Wednesday, October 26, 2011

Expecto Patronum

I am feeling kind of down tonight. Well, I am about to make a life-changing decision. The feelings of guilt and loss of self-worth that my thesis adviser inculcated in me are making this decision more difficult. My aunt is not helping: she actually takes my thesis adviser's side and thinks that I am just lazy and complaining. In fact, I am working my back off.

One colleague recently reminded me, not without spite, to comply with the rules regarding thesis students regarding staying overnight in the lab. She implied that I should not stay up late in the lab (unless she or her fellow research personnel were there). I understand that she was merely trying to tell me. I do not think she knows of my life-changing decision, because I have kept it from others and merely consulted the important people for this decision. However, as a former research personnel, I took it in a not-so-good way. I felt that I was being degraded to the status of a subject from my former status of a citizen. This added to my melancholy over my life-changing decision.

I have had thoughts of suicide in my mind:

  • Squirting drops of potassium cyanide in my mouth. We have this in our laboratory.
  • Hanging from the second floor of our institute's museum.
  • Being run over.
  • Being killed by criminals on an obscure, dimly-lit road.
  • Being maimed by a stray bullet.
Of course, doing suicide is another thing. I do not want to be buried without a final blessing. I'm Orthodox, so my church cannot bless me when I die.

I seem to be on the borderline of clinical depression and normalcy. However, I improved a bit when I read the Wikipedia articles on these topics. I don't know why. Am I even subliminally denying that I am depressed? Or I really read these articles and think, "No, I'm not THAT sick." Maybe I am relieved that it is explained to me, so that I don't delude myself into more and more pessimism and negativity.

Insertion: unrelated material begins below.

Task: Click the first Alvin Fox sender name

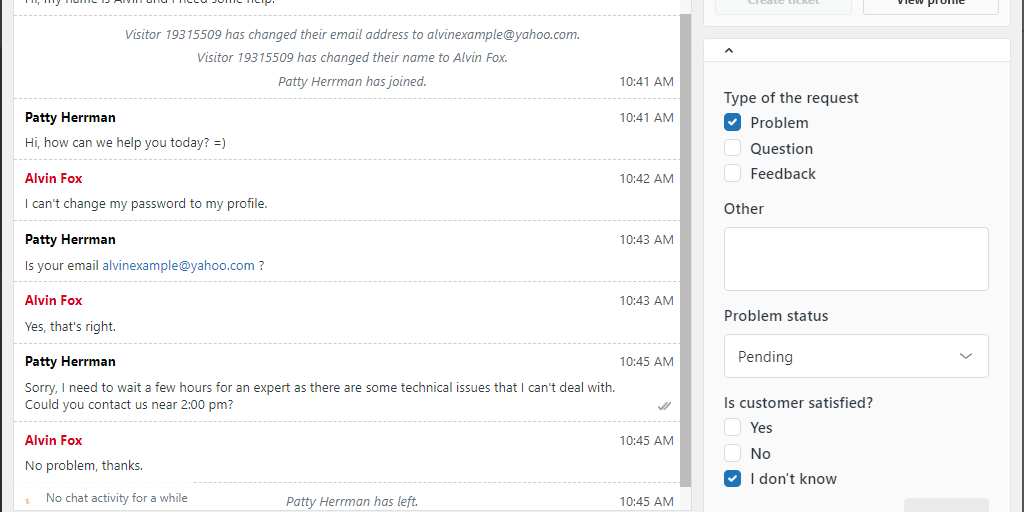Action: click(x=54, y=178)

I am a multi-sinner, but even then I pray that God might be by my side. In a world which has proven itself to be utterly utilitarian, cold and unfeeling, I cannot trust anyone to pick me up in the way I should be picked up. Even if only God is by my side, I know I can face the world and my problems. But He has to be there and I have to sense it. I do not know when this dark cloud of hopelessness will lift, but I hope it will come soon.